Is the equation now balanced? No
What do we need to do to balance the equation? Add three Y’s to the right side of the equation,
because what you do to one side, you must do to the other.
What is the value of c? c is equal to eight Y.
How can we check the equation? Substitute the value of c, which is eight Y’s, into the original
equation.
Is the equation balanced? Yes, because five Ys equal five Ys.
Write the equation c minus three equals five in the “Solve the equation” box.
What is our first goal? Isolate the variable.
How can we isolate the variable? Use the opposite or inverse operation.
What operation will help us to isolate the variable? Addition
Because this is a subtraction equation, we can isolate the variable by adding three to both sides.
Add three to the left side of the equation.
Is the equation now balanced? No
What do we need to do to balance the equation? Add three to the right side of the equation
because whatever operation you do to one side, you must do to the other.
What is the value of c? c equals eight
Substitute the value of c back into the original equation to check. c minus three equals five. c is
equal to eight, eight minus three is equal to five. And five is equal to five.
SOLVE CLOSURE
Now let’s go back to the SOLVE problem from the beginning of the lesson. Maria’s mother is
planning to help her buy a new pair of jeans. They are on sale. The total cost of the jeans,
including tax, is seventeen dollars. Her mother gave her fourteen dollars and fifty cents. How
much more money does Maria need to purchase the jeans?
In the S Step, we Study the Problem. First, underline the question, then complete this statement.
This problem is asking me to find, the amount of money Maria needs.

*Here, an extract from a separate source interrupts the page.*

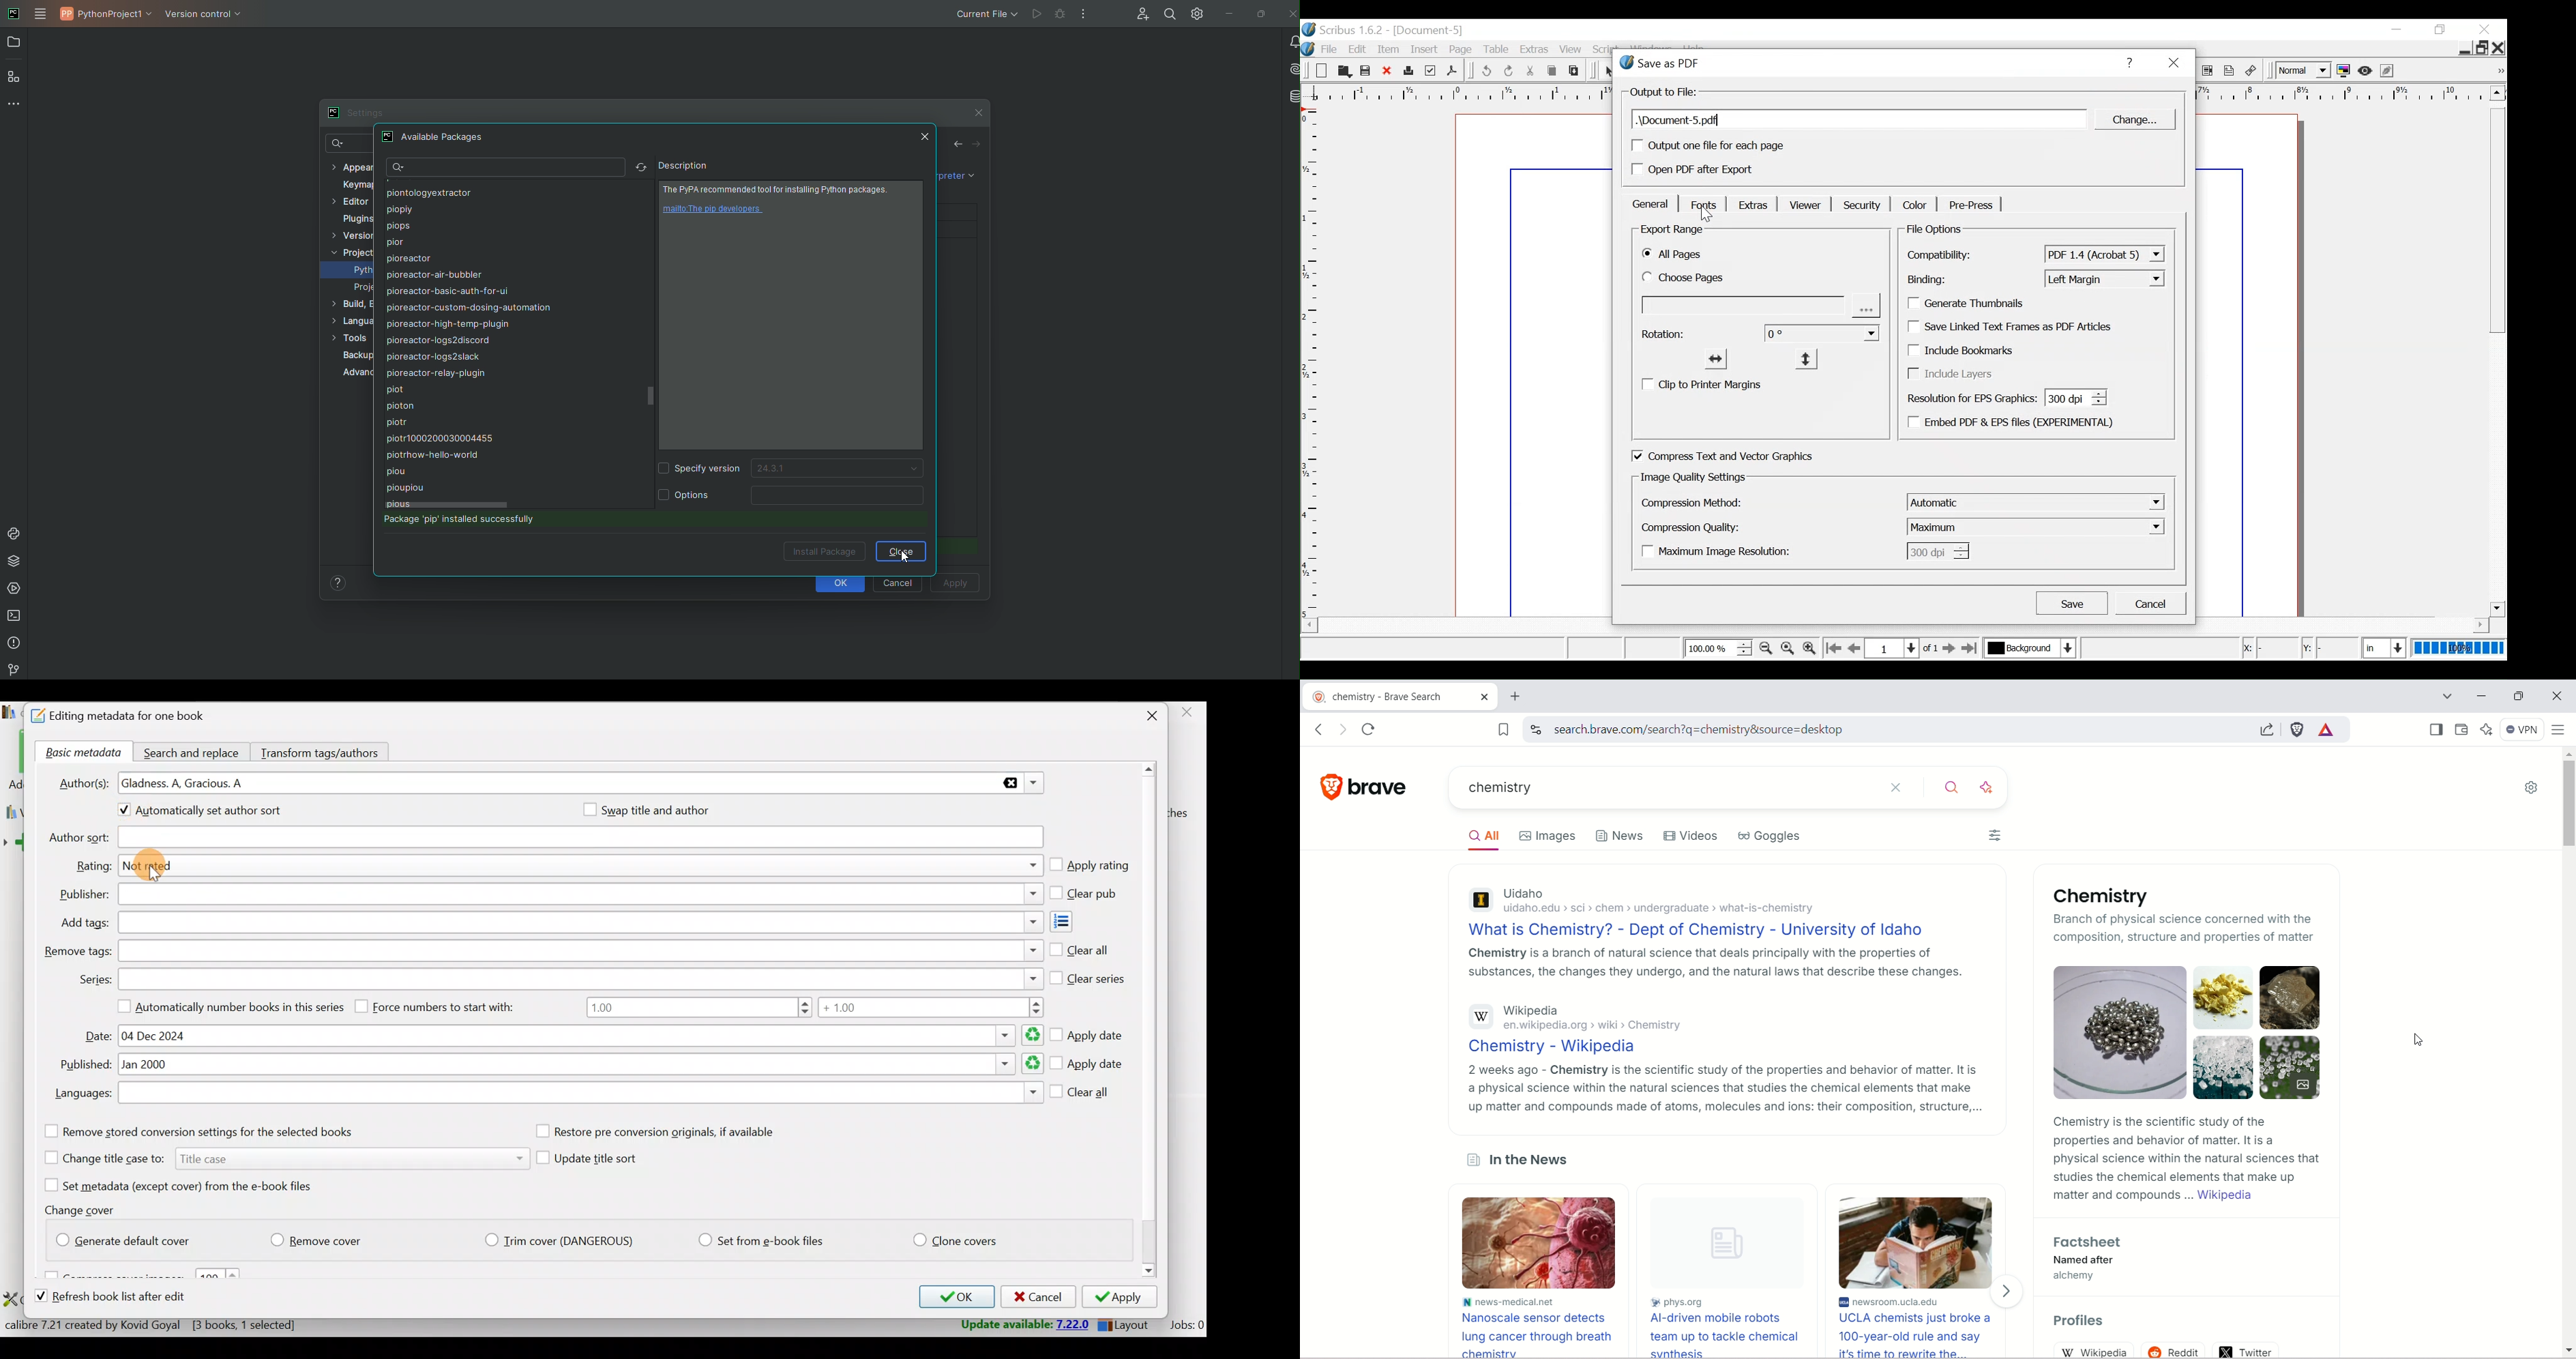 The image size is (2576, 1372). What do you see at coordinates (130, 1238) in the screenshot?
I see `Generate default cover` at bounding box center [130, 1238].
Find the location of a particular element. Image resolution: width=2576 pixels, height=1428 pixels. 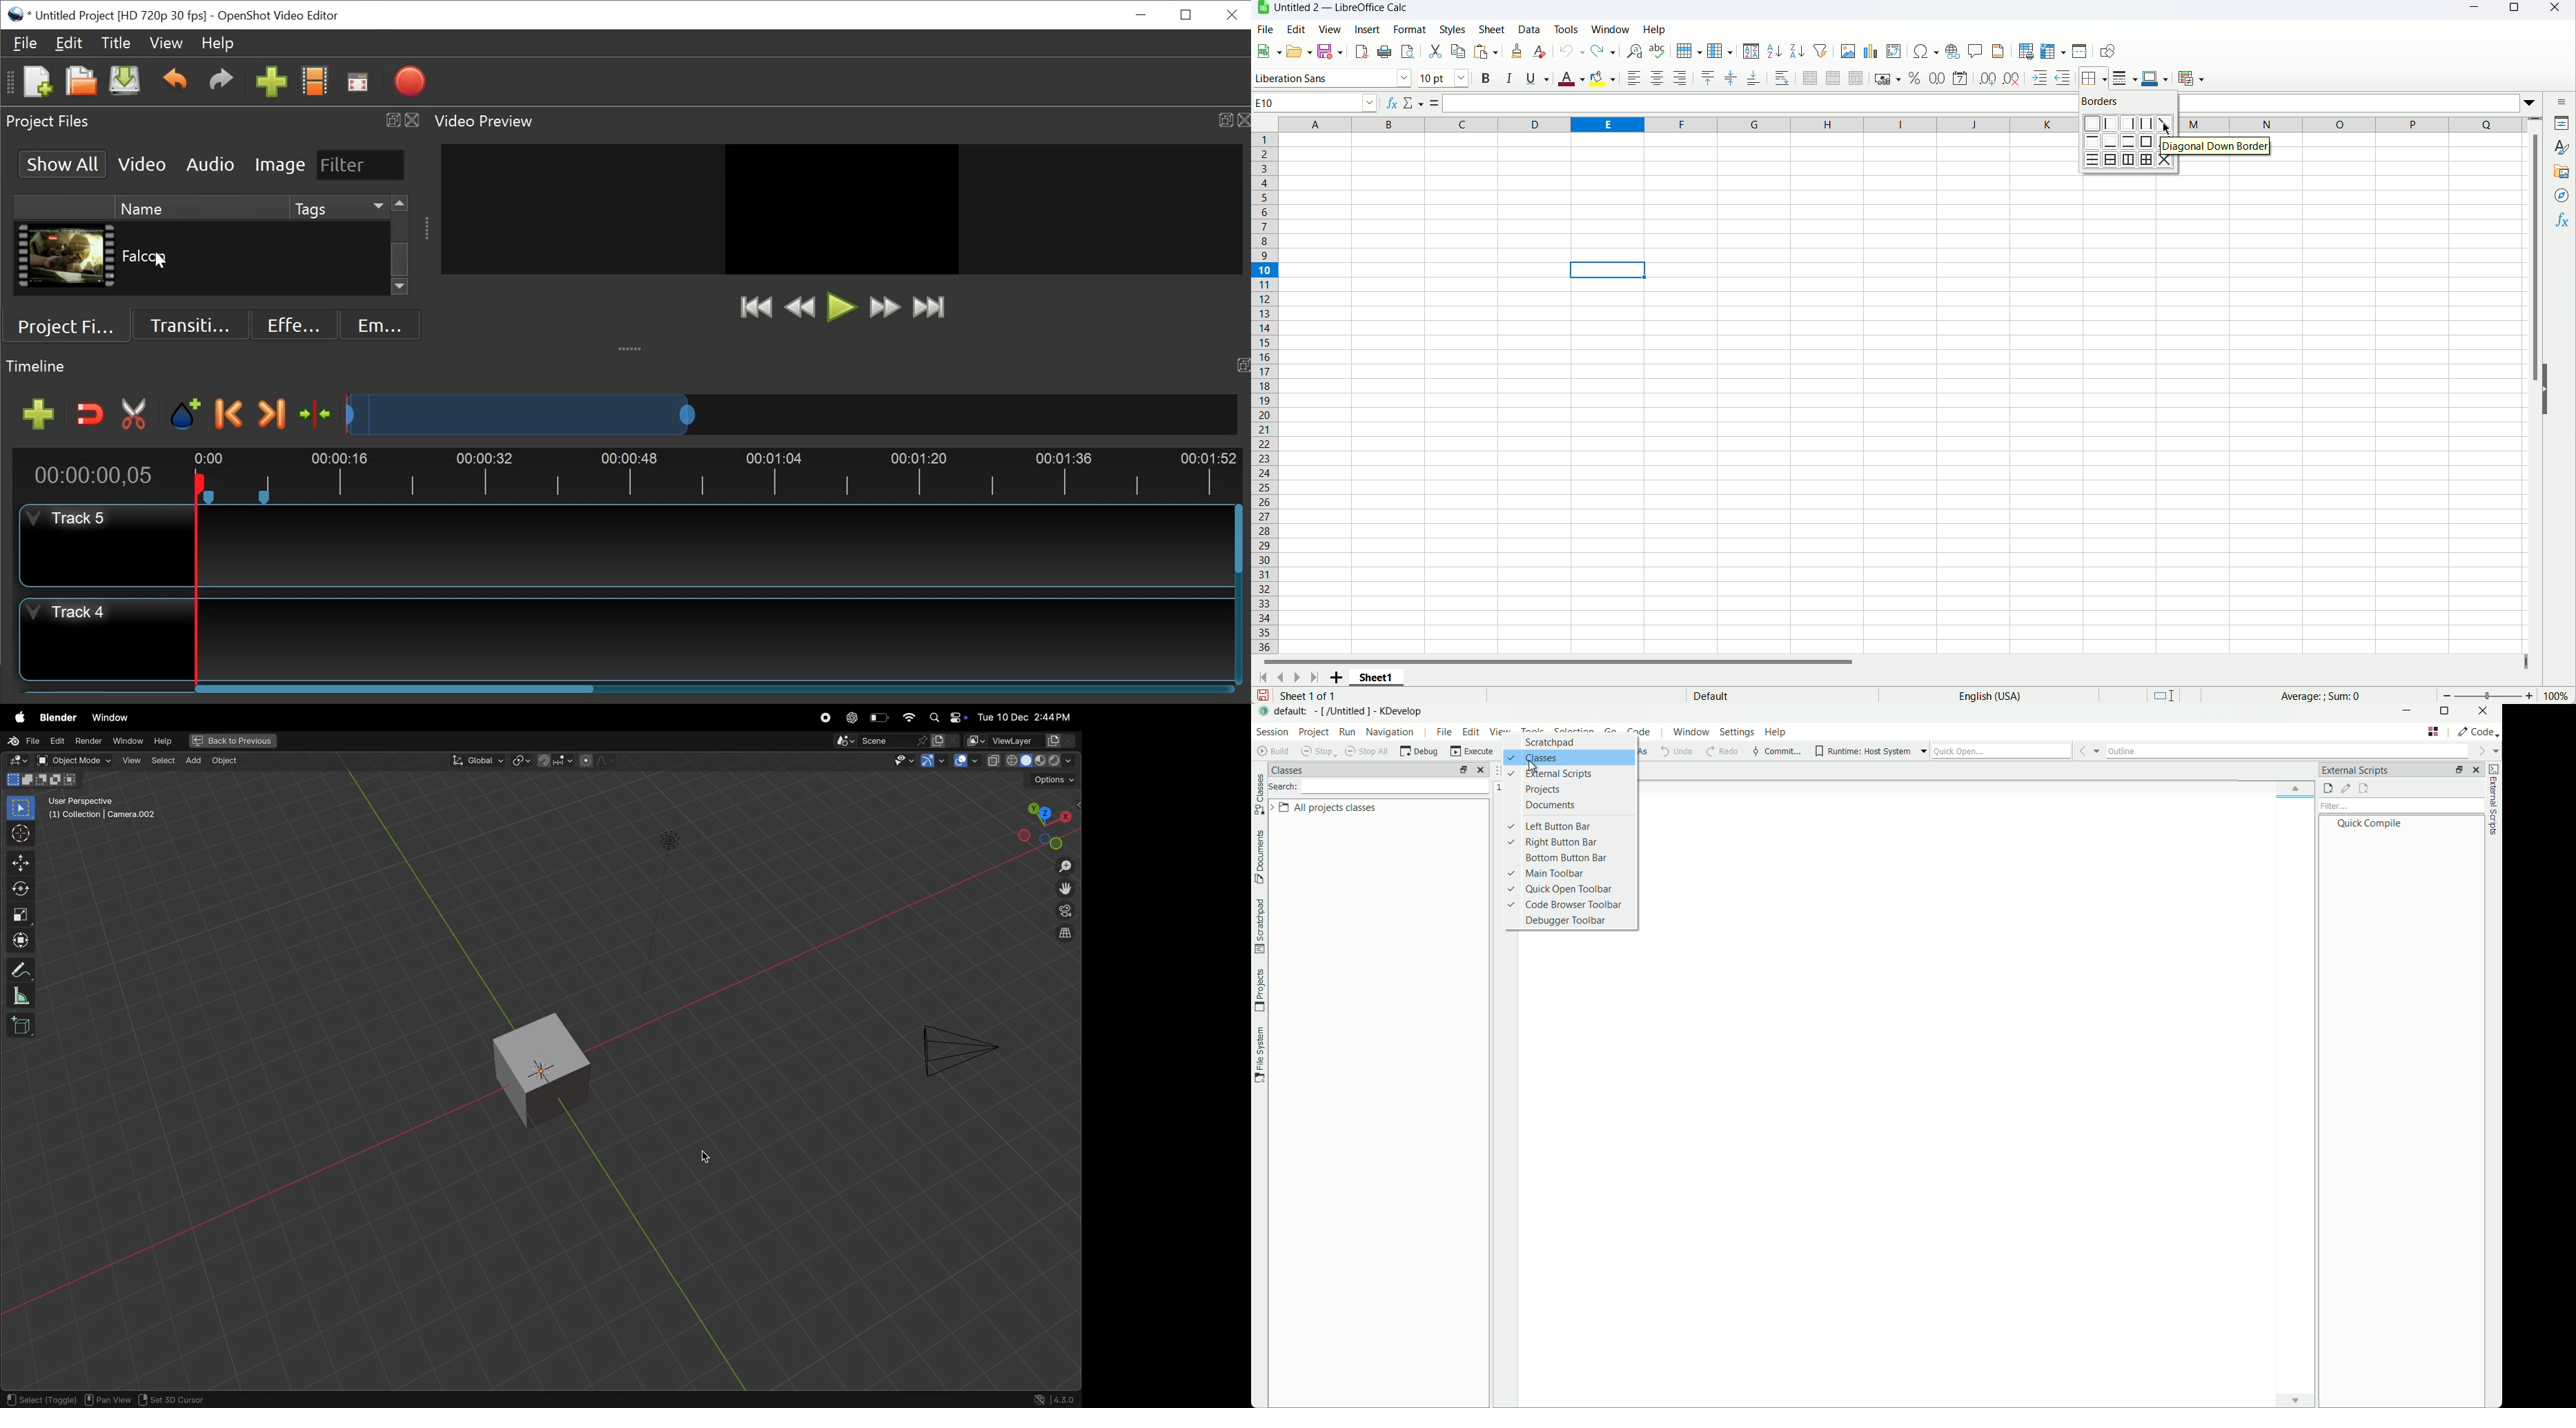

orthographic view is located at coordinates (1065, 934).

In the O Step, we Organize the Facts. First we Identify the Facts. Maria’s mother is planning to
help her buy a new pair of jeans./ They are on sale./ The total cost of the jeans, including tax, is
seventeen dollars./ Her mother gave her fourteen dollars and fifty cents./
After we Identify the Facts, then we go back and Eliminate the unnecessary facts. A fact is
unnecessary, if it does not have information in it to help us determine the amount of money
Maria needs to purchase the jeans. We delete Maria’s mother is planning to help her buy a new
pair of jeans and they are on sale.
Then we list the necessary facts. Jeans cost seventeen dollars. Mother gave her fourteen dollars
and fifteen cents.
In the L Step, we Line Up a Plan. Write in words what your plan of action will be. Write an
equation that we can use to solve the problem and then solve the equation.
Choose an operation or operations. Subtraction.
V, Verify Your Plan with Action. First, estimate your answer. Our estimate here is about two
dollars. Then carry out your plan. X plus fourteen dollars and fifty cents is equal to seventeen
dollars. We solve with subtraction to isolate the variable. We keep our equation balanced by
subtracting fourteen dollars and fifty cents from each side of the equation. We find the value of
our unknown, which is x, which is two dollars and fifty cents.
E, Examine Your Results. Does your answer make sense? Compare you answer to the question.
Yes, because we were looking for the amount of money Maria needs.
Is your answer reasonable? Compare your answer to the estimate. Yes, because it is close to the
estimate of two dollars.
Is your answer accurate? Check your work. Yes.
Write your answer in a complete sentence. Maria still needs two dollars and fifty cents to buy
jeans.
CLOSURE
Now let’s go back and discuss the essential questions from this lesson.
Our first question was, why do we use variables in solving equations? Variables take the place
of unknown values in equations.
Number Two, what are the goals when solving equations? Isolate the variable and balance the
equation.
Number Three, in an addition equation, how do we isolate the variable? In an addition equation,
we use subtraction to isolate the variable.